◆ **READING PASSAGE**:
* * * * *
Re: [Letux-kernel] [Bug]: mtd: onenand: omap2plus: kernel panic with OneNAND on OMAP3 (DM3730) device GTA04A5
From: Boris Brezillon
Date: Wed Apr 11 2018 - 04:08:26 EST
On Wed, 11 Apr 2018 09:36:56 +0200
Ladislav Michl <ladis@xxxxxxxxxxxxxx> wrote:
> Hi Boris,
>
> On Wed, Apr 11, 2018 at 09:15:28AM +0200, Boris Brezillon wrote:
> > Hi Ladislav,
> >
> > On Wed, 11 Apr 2018 08:26:07 +0200
> > Ladislav Michl <ladis@xxxxxxxxxxxxxx> wrote:
> >
> > > Hi Andreas,
> > >
> > > On Wed, Apr 11, 2018 at 06:59:03AM +0200, Andreas Kemnade wrote:
> > > > Hi Ladis,
> > > >
> > > > On Tue, 10 Apr 2018 22:56:43 +0200
> > > > Ladislav Michl <ladis@xxxxxxxxxxxxxx> wrote:
> > > >
> > > > > Hi Nikolaus,
> > > > >
> > > > > On Tue, Apr 10, 2018 at 06:25:17PM +0200, H. Nikolaus Schaller wrote:
> > > > > > Hi,
> > > > > > we just started testing the v4.16 kernel and found the
> > > > > > device no longer bootable (works with v4.15). It turned
> > > > > > out that there was a harmful modification somewhere between
> > > > > > v4.15.0 and v4.16-rc1.
> > > > > >
> > > > > > A git bisect points to this patch:
> > > > >
> > > > > Well, that's a shame... However, this code is in production for several
> > > > > months now, so could you, please put 'goto out_copy' if 'buf >= high_memory'
> > > > > condition is met, ie:
> > > > > --- a/drivers/mtd/nand/onenand/omap2.c
> > > > > +++ b/drivers/mtd/nand/onenand/omap2.c
> > > > > @@ -392,6 +392,7 @@ static int omap2_onenand_read_bufferram(struct mtd_info *mtd, int area,
> > > > > if (buf >= high_memory) {
> > > > > struct page *p1;
> > > > >
> > > > > + goto out_copy;
> > > > > if (((size_t)buf & PAGE_MASK) !=
> > > > > ((size_t)(buf + count - 1) & PAGE_MASK))
* * * * *
[Pointing data for screenshots]
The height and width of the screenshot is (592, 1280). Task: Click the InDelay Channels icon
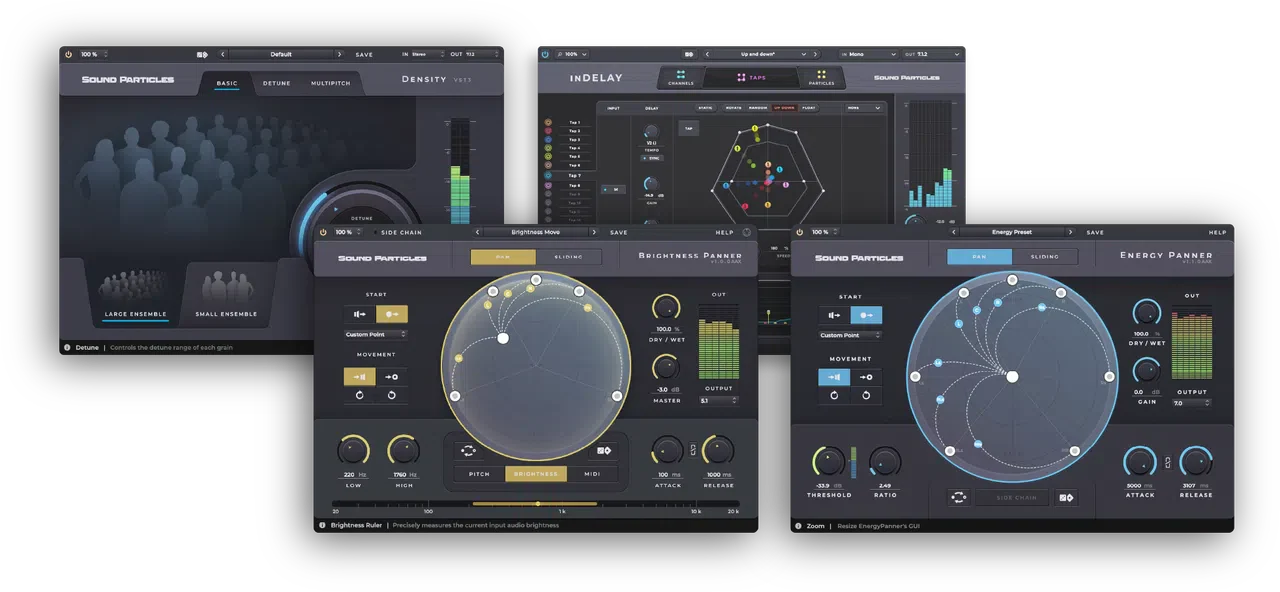tap(680, 75)
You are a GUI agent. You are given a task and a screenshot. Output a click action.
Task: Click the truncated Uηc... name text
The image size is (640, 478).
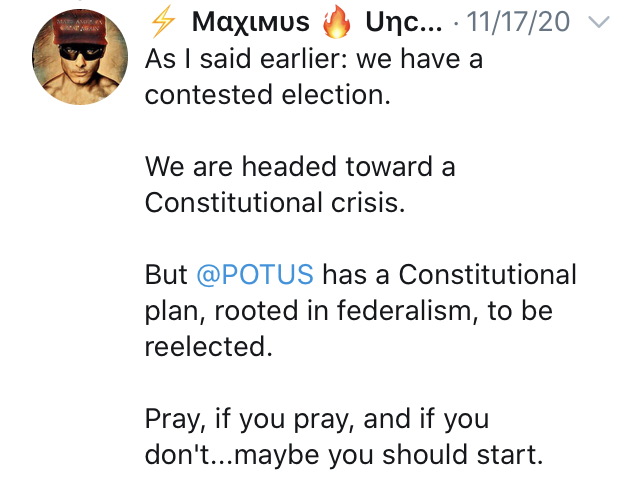[x=404, y=22]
* * * * *
◆ **EXERCISE AIM**:
Pick up the mailing-list thread about the OneNAND kernel panic on the GTA04A5 and continue it from its last line.

◆ **RESPONSE BELOW**:
> > > > > goto out_copy;
> > > >
> > > > I had the same problem here, and that snippet helps here. ubiattach
> > > > -p /dev/mtdX does not cause kernel oopses here anymore
> > >
> > > It seems reviving old code always comes at a price :-) Could you try
> > > following patch, so far compile tested only?
> > > (we'll need to do the same for omap2_onenand_write_bufferram, but
> > > it sould be enough for testing purposes now)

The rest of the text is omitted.